Je voulais évoquer l’espoir d’une manière qui ne soit ni nunuche, ni dogmatique, ni intellectuelle…

Un y a vécu, tandis que Deux aimerait y tenter sa chance. De qui parlent-ils ? De l’Espoir, bien entendu, avec sa majuscule intimidante. "Je voulais évoquer l’espoir d’une manière qui ne soit ni nunuche, ni dogmatique, ni intellectuelle, en l’incarnant de façon ludique comme un Arlequin qui va là où ça l’intéresse, qui peut être lâche ou courageux, qui peut se prostituer…" explique Fellag.

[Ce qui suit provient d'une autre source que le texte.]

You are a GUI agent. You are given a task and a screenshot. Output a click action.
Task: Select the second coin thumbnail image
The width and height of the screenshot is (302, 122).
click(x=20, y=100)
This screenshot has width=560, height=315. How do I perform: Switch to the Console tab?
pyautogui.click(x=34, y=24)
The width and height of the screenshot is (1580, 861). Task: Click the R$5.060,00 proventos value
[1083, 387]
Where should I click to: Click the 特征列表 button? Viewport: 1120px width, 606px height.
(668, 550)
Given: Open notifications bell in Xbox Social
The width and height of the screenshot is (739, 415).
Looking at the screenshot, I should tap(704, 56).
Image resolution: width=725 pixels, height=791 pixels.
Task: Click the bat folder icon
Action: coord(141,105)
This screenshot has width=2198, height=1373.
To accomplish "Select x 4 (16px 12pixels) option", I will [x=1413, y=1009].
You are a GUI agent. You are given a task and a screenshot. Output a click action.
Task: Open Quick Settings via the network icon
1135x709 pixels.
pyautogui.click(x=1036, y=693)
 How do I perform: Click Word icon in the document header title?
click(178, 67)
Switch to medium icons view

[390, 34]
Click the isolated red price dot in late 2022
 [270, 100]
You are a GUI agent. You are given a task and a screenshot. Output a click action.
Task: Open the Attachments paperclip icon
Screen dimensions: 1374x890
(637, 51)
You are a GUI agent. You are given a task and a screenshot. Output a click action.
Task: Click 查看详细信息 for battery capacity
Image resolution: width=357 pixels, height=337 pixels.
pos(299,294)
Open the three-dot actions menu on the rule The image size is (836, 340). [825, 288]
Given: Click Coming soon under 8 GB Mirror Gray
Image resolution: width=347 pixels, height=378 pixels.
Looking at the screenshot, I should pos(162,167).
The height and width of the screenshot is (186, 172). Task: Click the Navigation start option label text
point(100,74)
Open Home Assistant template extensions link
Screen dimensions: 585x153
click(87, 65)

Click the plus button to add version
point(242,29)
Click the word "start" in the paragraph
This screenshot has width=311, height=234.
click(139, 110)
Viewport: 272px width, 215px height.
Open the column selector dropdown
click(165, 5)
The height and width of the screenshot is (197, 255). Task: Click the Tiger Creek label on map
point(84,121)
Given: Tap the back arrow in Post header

Voici ainsi ce que Deux dit de l’Espoir après l’assassinat du président Boudiaf : "Il savait qu’il ne pouvait plus rien entreprendre. Qu’il venait de tomber dans une très longue période de chômage. Qu’il n’aurait plus jamais la chance d’avoir le moindre CDD…" Si bien que le pauvre Espoir se voit contraint de : "S’arracher du pays. S’en décarcasser. Arracher le pays de soi comme on se déshabille. Décamper. Déménager, Détaler, Déguerpir, Débarrasser le plancher des "vaches", si vous préférez." 

"J’en veux au système qui a brisé le désir d’un peuple formidable"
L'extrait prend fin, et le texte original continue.